In the big picture, this is what I am doing:

Capturing SQL workload on OLD. I will do this on the busiest day of the week and will capture 4 hours worth of workload

Re-run that exact same workload on the NEW

There will be a bunch of steps in between. But that’s what I am doing.

The end result

Here is the end result that I will get.

It shows:

SQL call made.

How many times the sucker was run on the OLD and NEW.

And then shows CPU, Storage and Duration numbers. OLD vs. NEW and the difference.

In reality, all these numbers are for me. Not for the customer.

The customer only cares about the yellow part: how long the SQL call takes to run.

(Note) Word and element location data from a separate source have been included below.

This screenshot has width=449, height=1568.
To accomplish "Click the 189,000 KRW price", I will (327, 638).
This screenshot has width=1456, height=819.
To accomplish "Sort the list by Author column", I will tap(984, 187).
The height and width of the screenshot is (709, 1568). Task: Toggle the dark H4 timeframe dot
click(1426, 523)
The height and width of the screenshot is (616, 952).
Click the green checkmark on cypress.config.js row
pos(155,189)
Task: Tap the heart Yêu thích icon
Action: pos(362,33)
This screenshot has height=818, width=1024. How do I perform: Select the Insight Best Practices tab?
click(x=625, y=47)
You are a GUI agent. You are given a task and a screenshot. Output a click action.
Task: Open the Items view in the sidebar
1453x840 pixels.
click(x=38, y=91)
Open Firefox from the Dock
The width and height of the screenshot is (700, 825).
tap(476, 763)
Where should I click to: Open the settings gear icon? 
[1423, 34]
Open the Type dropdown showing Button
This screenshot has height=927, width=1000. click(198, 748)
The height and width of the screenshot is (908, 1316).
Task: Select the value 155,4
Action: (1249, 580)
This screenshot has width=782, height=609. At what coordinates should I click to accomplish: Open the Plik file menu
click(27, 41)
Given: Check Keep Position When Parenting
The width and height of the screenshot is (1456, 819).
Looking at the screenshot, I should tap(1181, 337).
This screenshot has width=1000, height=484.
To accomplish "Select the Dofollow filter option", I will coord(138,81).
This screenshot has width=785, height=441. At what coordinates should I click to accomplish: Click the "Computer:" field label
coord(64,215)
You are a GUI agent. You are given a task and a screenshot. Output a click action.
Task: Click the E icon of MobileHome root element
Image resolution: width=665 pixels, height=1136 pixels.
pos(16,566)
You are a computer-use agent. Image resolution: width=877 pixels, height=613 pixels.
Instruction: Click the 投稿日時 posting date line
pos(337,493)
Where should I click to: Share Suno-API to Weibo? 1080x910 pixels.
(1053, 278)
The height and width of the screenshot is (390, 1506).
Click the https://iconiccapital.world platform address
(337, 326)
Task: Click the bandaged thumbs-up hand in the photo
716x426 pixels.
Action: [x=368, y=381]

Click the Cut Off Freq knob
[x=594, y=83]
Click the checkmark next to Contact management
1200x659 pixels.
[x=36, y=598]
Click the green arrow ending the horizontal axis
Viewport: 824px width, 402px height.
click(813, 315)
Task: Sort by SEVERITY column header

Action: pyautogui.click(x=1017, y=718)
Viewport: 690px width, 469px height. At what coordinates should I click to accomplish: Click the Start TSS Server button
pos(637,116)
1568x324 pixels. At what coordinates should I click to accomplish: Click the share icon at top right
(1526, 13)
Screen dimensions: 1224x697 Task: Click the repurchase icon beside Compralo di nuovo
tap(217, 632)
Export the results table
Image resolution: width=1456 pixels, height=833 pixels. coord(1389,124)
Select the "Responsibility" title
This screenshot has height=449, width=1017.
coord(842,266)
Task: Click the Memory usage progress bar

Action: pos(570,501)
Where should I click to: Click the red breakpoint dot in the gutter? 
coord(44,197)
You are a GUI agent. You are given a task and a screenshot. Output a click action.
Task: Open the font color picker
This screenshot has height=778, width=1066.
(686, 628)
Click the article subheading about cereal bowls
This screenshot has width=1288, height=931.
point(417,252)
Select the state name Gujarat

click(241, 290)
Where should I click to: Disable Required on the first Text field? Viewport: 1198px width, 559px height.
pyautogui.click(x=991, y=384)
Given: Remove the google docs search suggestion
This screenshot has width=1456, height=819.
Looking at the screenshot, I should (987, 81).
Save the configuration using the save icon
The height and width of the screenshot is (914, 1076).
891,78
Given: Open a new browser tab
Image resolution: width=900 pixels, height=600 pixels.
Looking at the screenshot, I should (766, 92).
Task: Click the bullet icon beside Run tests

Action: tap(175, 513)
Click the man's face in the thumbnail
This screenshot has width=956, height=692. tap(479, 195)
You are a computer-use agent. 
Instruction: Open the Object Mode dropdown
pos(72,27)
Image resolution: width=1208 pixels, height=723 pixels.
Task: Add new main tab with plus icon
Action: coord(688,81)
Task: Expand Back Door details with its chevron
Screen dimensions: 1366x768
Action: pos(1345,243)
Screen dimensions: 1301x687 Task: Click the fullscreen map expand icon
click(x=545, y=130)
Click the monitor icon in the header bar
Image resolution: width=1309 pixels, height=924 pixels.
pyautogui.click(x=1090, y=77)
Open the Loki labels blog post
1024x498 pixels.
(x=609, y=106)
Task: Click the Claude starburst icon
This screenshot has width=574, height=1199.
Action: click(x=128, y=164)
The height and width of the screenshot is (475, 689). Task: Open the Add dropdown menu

But if I can reduce CPU and storage numbers, that means the server will have more capacity, storage will not be under so much pressure and there will be room to breathe.

Understanding the table

Let’s define what these columns mean:

Column A: “SQL Text”
This SQL that was executed. There are few things done to SQL Text, like removing parameters, all capitalized, spaces adjusted, etc. – I will be aggregating (group by) all numbers based on that. I need SP to call EXEC SP1 @lastname = ‘jones’, be the same as EXEC SP1 @lastname = ‘smith’.
Column B: “OLD – number of executions”
Since we rerunning the workload from OLD to NEW, this show how many times this SQL call was made. On OLD server.
Column C: “NEW – number of executions”
How many times this call was made on the NEW server? Columns B & C are sanity checks – they show several executions and if they are not the same or very close, it means I did something wrong and these numbers can not be trusted. Re-do.
Column D: “OLD – Avg CPU”
CPU cycles it took on average to process this SQL Text. On OLD Server.
Column E: “NEW – Avg CPU”
CPU cycles it took on average to process this SQL Text. On NEW Server.
Column F: “DELTA – Avg CPU”
The difference between OLD and NEW CPU cycle consumption.
Column G: “OLD – Avg Storage Reads”
Storage operations it took to process this SQL Text. On OLD.
Column H: “NEW – Avg Storage Reads”
Storage operations it took to process this SQL Text. On NEW.
Column I: “DELTA – Avg Storage Reads”
The difference in storage operations between OLD vs. NEW.
Column J: “OLD – Avg Duration”
The duration it took for this SQL Text to run. On OLD.
Column K: “NEW – Avg Duration”
The duration it took for this SQL Text to run. On NEW.
Column L: “DELTA – Avg Duration”
The difference in Duration OLD vs. NEW.

This is what the bottom of the Excel looks like:

Here we have TOTAL results of running workload on NEW vs. OLD.

Not bad for not changing a single line of code!

These are typical numbers we are seeing by the way.

Upgrade your SQL Server to the newest version (anything above SQL 2016) and that’s what you get.

Totals are for the big picture.

Will my SQL Server run faster or slower on the NEW server? Here, it’s a “Hell Yes!”

As an analytical DBA, I like the detail level. I want to sort this Excel based on the last column “DELTA – Avg Duration”. And find SQL calls that became worse. Prevent the disaster.

Then I take them and figure out what can be done to improve them. Maybe it’s simply an index change. Or stored procedure re-write. Either way, it needs to be addressed.

I can see database backups are a lot slower on the NEW. I will drill down and look into why.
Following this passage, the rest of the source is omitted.